V <- bldiag(lapply(split(dat, dat[,c("study")]), calc.v))
Problem
I tried:
V <- bldiag(lapply(split(dat, dat[,c("study","nrate")]), calc.v))
and
V <- bldiag(lapply(unique(dat[,c("study","nrate")]), calc.v))
which give errors Error in bldiag(lapply(split(dat, dat[, c("study", "nrate")]), calc.v)) : replacement has length zero
and Error in x$n2i : $ operator is invalid for atomic vectors
about the bldiag
and then my calc.v
function, respectively.
Footnotes
*Almost there matrix (compare with above):
[,1] [,2] [,3] [,4] [,5] [,6] [,7] [,8] [,9]

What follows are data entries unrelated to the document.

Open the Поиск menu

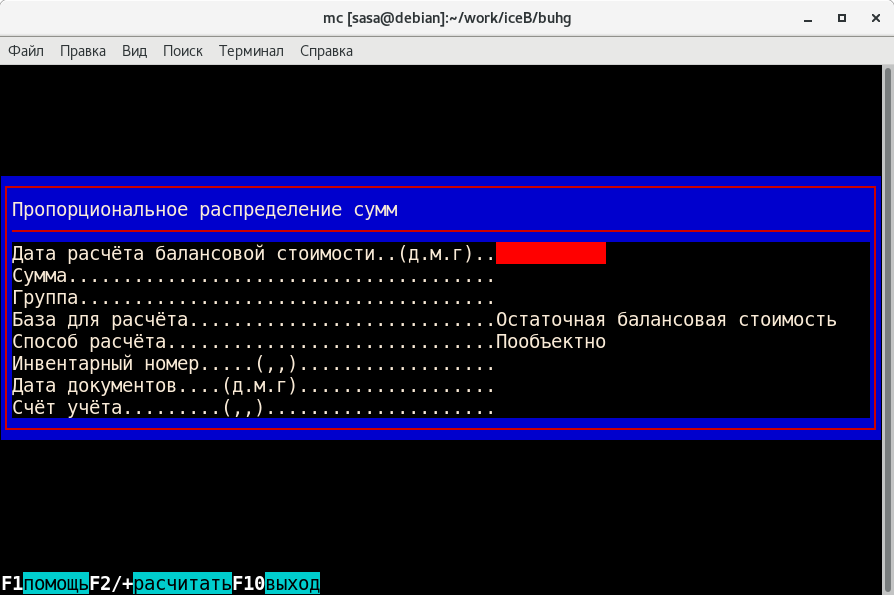pos(183,51)
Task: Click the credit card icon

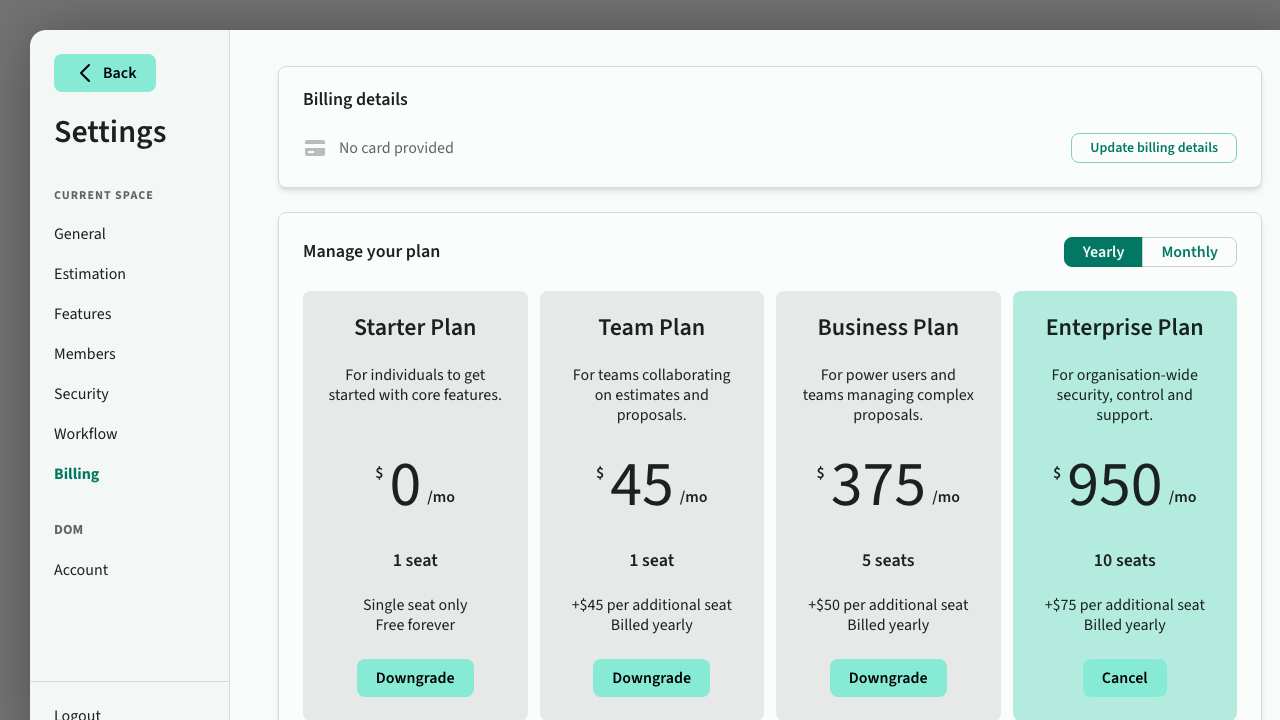Action: click(315, 148)
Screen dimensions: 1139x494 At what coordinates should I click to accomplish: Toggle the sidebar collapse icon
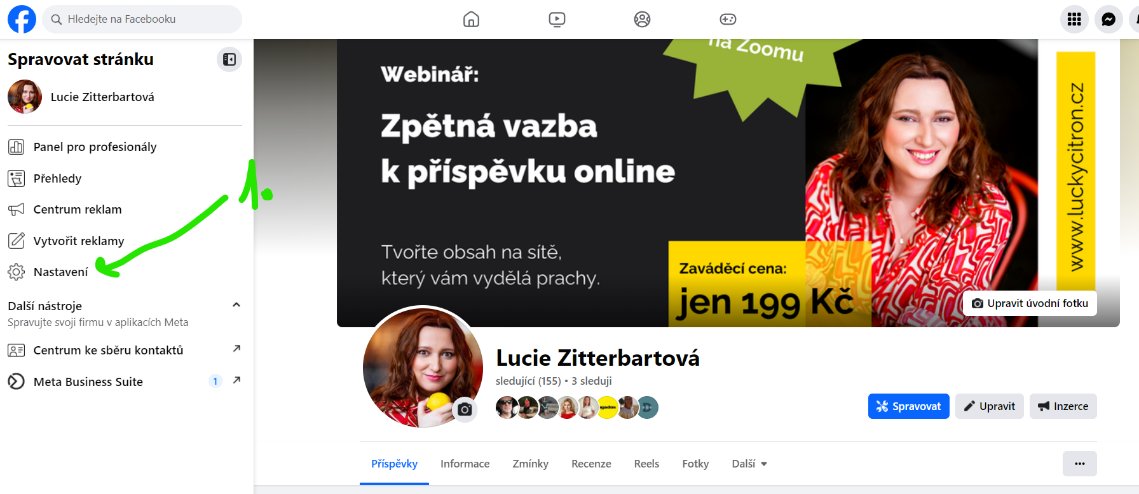[230, 60]
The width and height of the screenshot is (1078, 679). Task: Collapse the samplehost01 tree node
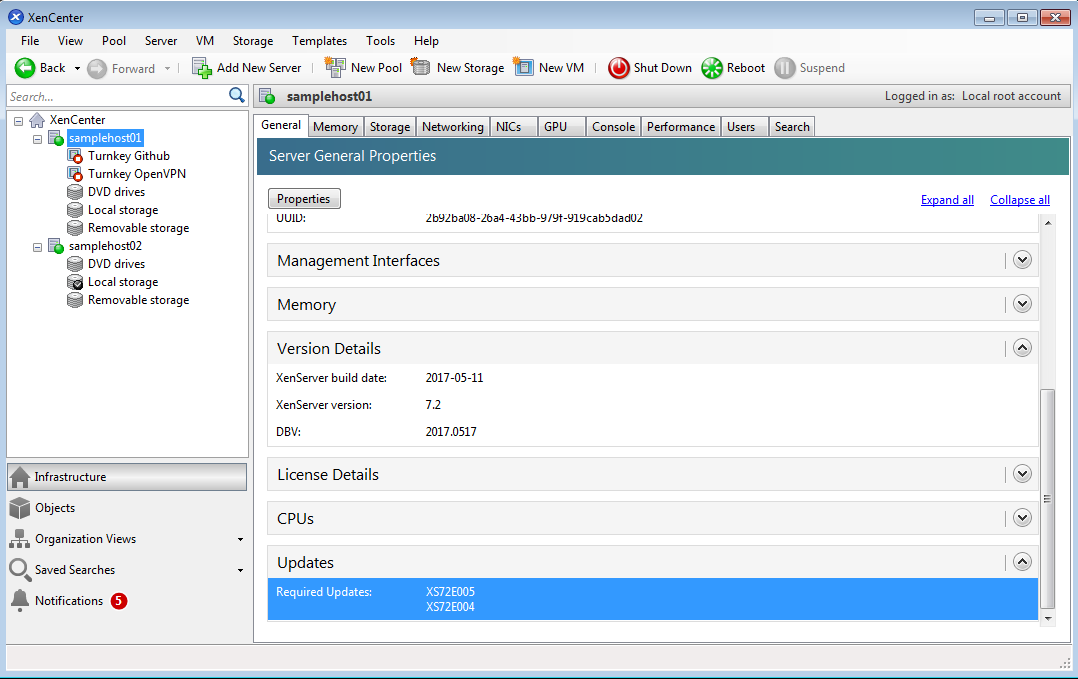(38, 138)
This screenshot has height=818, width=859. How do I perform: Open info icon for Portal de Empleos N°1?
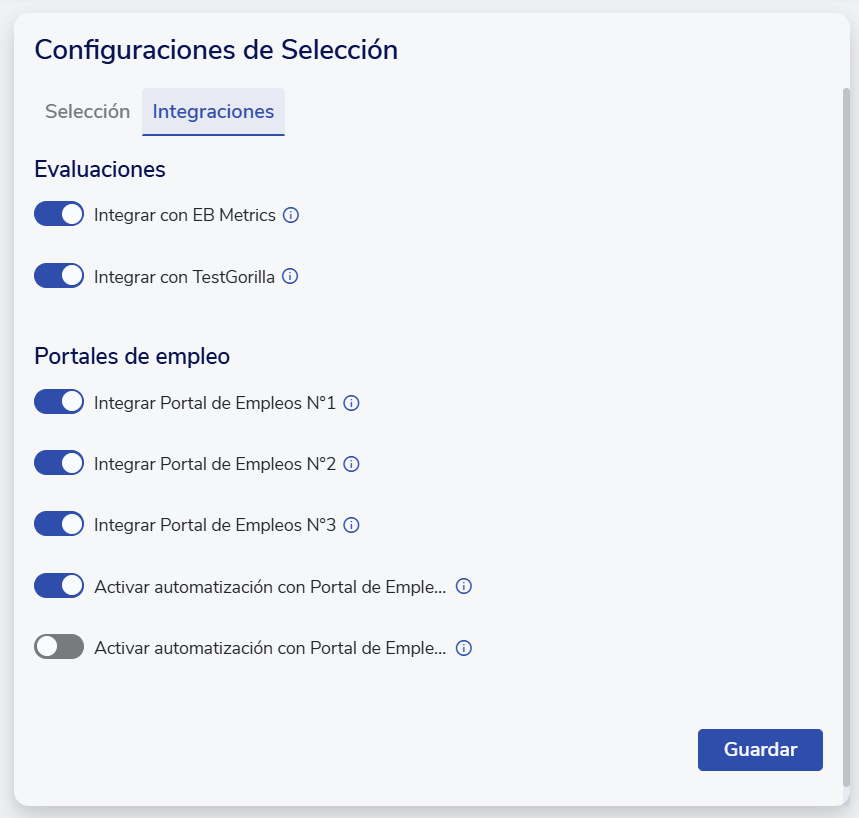tap(351, 403)
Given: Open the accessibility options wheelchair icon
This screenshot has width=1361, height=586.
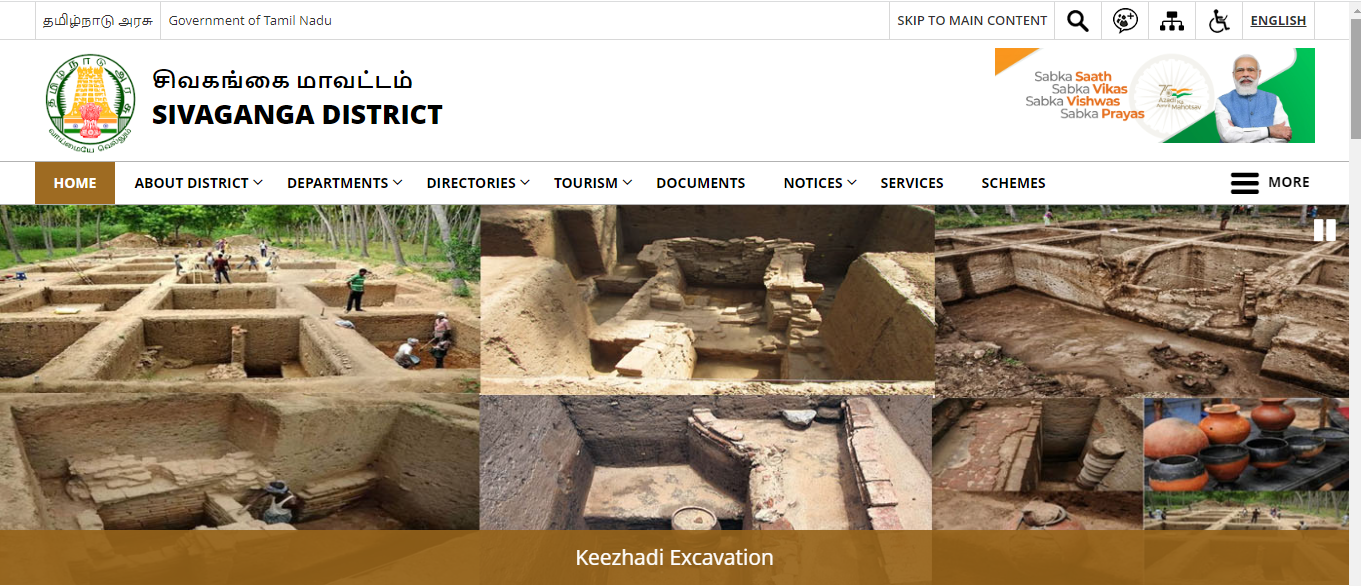Looking at the screenshot, I should 1219,21.
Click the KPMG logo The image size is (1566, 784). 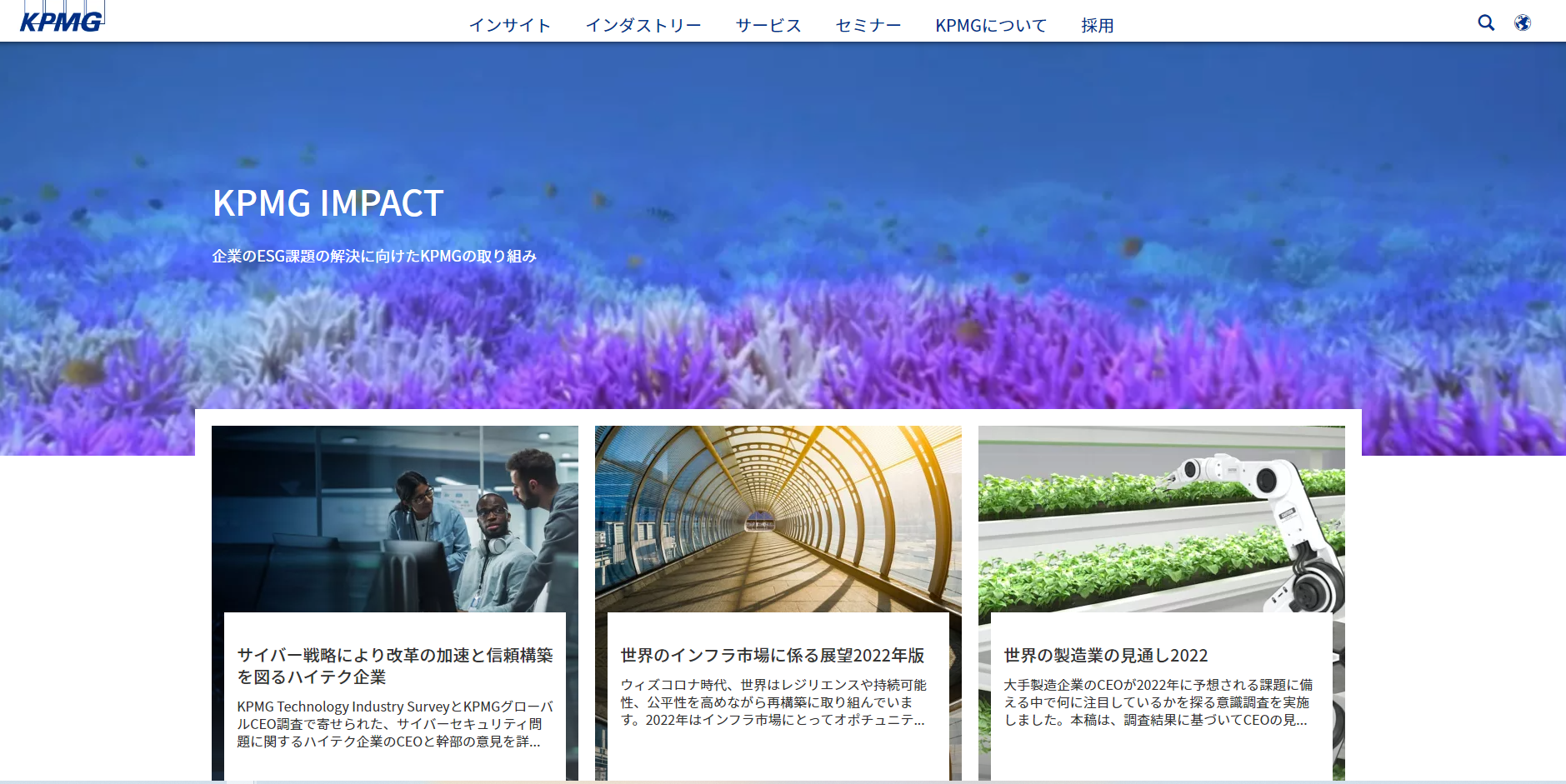tap(62, 18)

[1,] 0.097 0.054 0.000 0.000 0.000 0.000 0.000 0.00 0.000
[2,] 0.054 0.104 0.000 0.000 0.000 0.000 0.000 0.00 0.000
[3,] 0.000 0.000 0.053 0.048 0.000 0.000 0.000 0.00 0.000
[4,] 0.000 0.000 0.048 0.014 0.000 0.000 0.000 0.00 0.000
[5,] 0.000 0.000 0.000 0.000 0.036 0.000 0.000 0.00 0.000
[6,] 0.000 0.000 0.000 0.000 0.000 0.342 0.072 0.00 0.000
[7,] 0.000 0.000 0.000 0.000 0.000 0.072 0.343 0.00 0.000
[8,] 0.000 0.000 0.000 0.000 0.000 0.000 0.000 0.03 0.070
[9,] 0.000 0.000 0.000 0.000 0.000 0.000 0.000 0.07 0.004
Also apparently there is a vcov
function for fitted models but I don't see how that helps me.